◆ TRECHO DO TEXTO
+ + + + +
Cada vez que um pastor sobe ao púlpito para pregar é necessário lembrar que o público diante de si é composto por uma pluralidade de ideias e posições. A partir do momento em que o pastor assumiu um determinado partido, uma divisão já se instala na comunidade. Admitimos que isso pode variar de acordo com o grau de consciência e engajamento político de uma comunidade de fé. O compromisso político ideológico de cada membro ofuscará a mensagem anunciada. A tendência, como é sabido, é simpatizarmos com aqueles que compactuam com a nossa visão de mundo. E, no contexto da disputa político partidária, no outro partido estão os adversários. 

Ao pastor, em sua defesa, cabe o argumento de que optou pelo melhor partido, por aquele que, em seu entendimento, mais se aproxima de uma causa, digamos, cristã, ou de justiça. Mediante isto, porém, ouvirá acusações e desmentidos de militantes de partidos concorrentes que reivindicam para si e sua sigla as mesmas virtudes. Quem, afinal, declararia simpatizar com um partido tirano, injusto e coisas do tipo? 

Antes de representar os interesses de um determinado grupo de cidadãos, um pastor se apresenta como uma pessoa vocacionada por Cristo e a Igreja para uma função específica: pregar o Evangelho e administrar os Sacramentos. Mediante isto, a serviço da missão de Deus, não cabe qualquer partidarismo ou discriminação quanto às pessoas em geral.
+ + + + +
◆ DADOS FORNECIDOS
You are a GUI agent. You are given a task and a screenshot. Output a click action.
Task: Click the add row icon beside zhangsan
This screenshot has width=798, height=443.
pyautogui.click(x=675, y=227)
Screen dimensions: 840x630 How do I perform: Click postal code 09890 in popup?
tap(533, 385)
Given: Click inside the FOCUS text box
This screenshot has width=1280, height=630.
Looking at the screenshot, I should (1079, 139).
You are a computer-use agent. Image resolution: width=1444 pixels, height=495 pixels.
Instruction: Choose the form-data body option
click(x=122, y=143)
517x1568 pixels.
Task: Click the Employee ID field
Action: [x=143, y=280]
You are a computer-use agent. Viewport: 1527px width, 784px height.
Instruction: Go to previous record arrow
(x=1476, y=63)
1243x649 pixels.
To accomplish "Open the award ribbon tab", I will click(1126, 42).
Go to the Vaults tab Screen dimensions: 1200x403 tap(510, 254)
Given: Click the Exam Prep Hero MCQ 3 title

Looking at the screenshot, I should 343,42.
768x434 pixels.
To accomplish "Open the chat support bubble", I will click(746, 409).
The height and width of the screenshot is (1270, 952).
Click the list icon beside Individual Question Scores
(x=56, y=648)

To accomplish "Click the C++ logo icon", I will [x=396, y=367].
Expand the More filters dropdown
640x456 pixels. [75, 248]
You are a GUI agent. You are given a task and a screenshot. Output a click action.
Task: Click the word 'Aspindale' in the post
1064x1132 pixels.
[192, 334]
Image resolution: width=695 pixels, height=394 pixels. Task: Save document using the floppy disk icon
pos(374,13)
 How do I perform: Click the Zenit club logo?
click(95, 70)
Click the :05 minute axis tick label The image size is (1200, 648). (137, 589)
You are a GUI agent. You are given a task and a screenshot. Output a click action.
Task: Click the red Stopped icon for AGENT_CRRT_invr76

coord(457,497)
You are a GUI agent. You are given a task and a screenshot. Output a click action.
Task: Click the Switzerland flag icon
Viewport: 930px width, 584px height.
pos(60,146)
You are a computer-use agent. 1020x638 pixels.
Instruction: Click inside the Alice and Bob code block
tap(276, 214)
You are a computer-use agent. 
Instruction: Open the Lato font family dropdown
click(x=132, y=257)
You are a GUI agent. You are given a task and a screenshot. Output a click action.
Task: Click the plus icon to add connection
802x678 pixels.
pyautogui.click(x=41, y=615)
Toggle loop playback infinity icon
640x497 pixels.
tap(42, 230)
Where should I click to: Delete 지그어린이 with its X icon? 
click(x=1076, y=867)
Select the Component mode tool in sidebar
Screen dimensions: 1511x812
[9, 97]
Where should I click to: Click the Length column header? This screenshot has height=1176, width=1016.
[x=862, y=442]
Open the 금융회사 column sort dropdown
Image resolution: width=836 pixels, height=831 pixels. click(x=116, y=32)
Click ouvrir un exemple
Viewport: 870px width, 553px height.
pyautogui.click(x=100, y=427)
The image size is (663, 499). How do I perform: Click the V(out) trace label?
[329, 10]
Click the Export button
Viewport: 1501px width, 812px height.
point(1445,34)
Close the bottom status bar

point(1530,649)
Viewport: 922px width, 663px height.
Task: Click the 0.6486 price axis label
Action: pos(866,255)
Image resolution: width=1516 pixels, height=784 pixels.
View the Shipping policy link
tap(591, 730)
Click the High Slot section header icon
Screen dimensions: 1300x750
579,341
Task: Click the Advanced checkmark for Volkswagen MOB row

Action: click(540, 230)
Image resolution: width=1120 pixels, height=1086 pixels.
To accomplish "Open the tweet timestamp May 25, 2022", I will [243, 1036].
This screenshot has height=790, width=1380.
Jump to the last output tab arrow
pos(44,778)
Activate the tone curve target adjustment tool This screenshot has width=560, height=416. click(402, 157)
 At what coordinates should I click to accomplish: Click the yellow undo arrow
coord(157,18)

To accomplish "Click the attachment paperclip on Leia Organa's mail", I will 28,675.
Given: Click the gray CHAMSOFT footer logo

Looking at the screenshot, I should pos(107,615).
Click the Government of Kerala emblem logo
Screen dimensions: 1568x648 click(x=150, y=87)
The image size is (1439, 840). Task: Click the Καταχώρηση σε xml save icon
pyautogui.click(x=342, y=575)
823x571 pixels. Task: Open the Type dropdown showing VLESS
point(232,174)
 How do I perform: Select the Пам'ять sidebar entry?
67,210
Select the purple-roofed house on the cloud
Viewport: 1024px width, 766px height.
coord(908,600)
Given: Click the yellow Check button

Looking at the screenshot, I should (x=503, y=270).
+ + + + +
◆ QUESTÕES DE ESTUDO
1. Responda às perguntas abaixo com base no trecho sobre o pastor e a política partidária.
(a) A partir de que momento uma divisão se instala na comunidade?
(b) Que argumento cabe ao pastor em sua defesa?
(c) Qual é a função específica para a qual o pastor é vocacionado?
2. Reproduza, do trecho sobre o pastor e a política partidária, a passagem que vai de "Cada vez que" até "estão os adversários.".
3. Indique se cada afirmação abaixo está de acordo com o trecho sobre o pastor e a política partidária, respondendo sim ou não e citando as palavras do trecho que decidem a questão.
(a) A tendência é simpatizarmos com quem compartilha a nossa visão de mundo.
(b) Os militantes de partidos concorrentes aceitarão sem contestação a escolha partidária do pastor.
(c) A serviço da missão de Deus, cabe ao pastor algum partidarismo.

◆ RESPOSTAS DO EXERCÍCIO
1.
(a) A partir do momento em que o pastor assumiu um determinado partido.
(b) O argumento de que optou pelo melhor partido, por aquele que, em seu entendimento, mais se aproxima de uma causa cristã, ou de justiça.
(c) Pregar o Evangelho e administrar os Sacramentos.

2.
Cada vez que um pastor sobe ao púlpito para pregar é necessário lembrar que o público diante de si é composto por uma pluralidade de ideias e posições. A partir do momento em que o pastor assumiu um determinado partido, uma divisão já se instala na comunidade. Admitimos que isso pode variar de acordo com o grau de consciência e engajamento político de uma comunidade de fé. O compromisso político ideológico de cada membro ofuscará a mensagem anunciada. A tendência, como é sabido, é simpatizarmos com aqueles que compactuam com a nossa visão de mundo. E, no contexto da disputa político partidária, no outro partido estão os adversários.

3.
(a) Sim: "A tendência, como é sabido, é simpatizarmos com aqueles que compactuam com a nossa visão de mundo."
(b) Não: "ouvirá acusações e desmentidos de militantes de partidos concorrentes que reivindicam para si e sua sigla as mesmas virtudes."
(c) Não: "a serviço da missão de Deus, não cabe qualquer partidarismo ou discriminação quanto às pessoas em geral."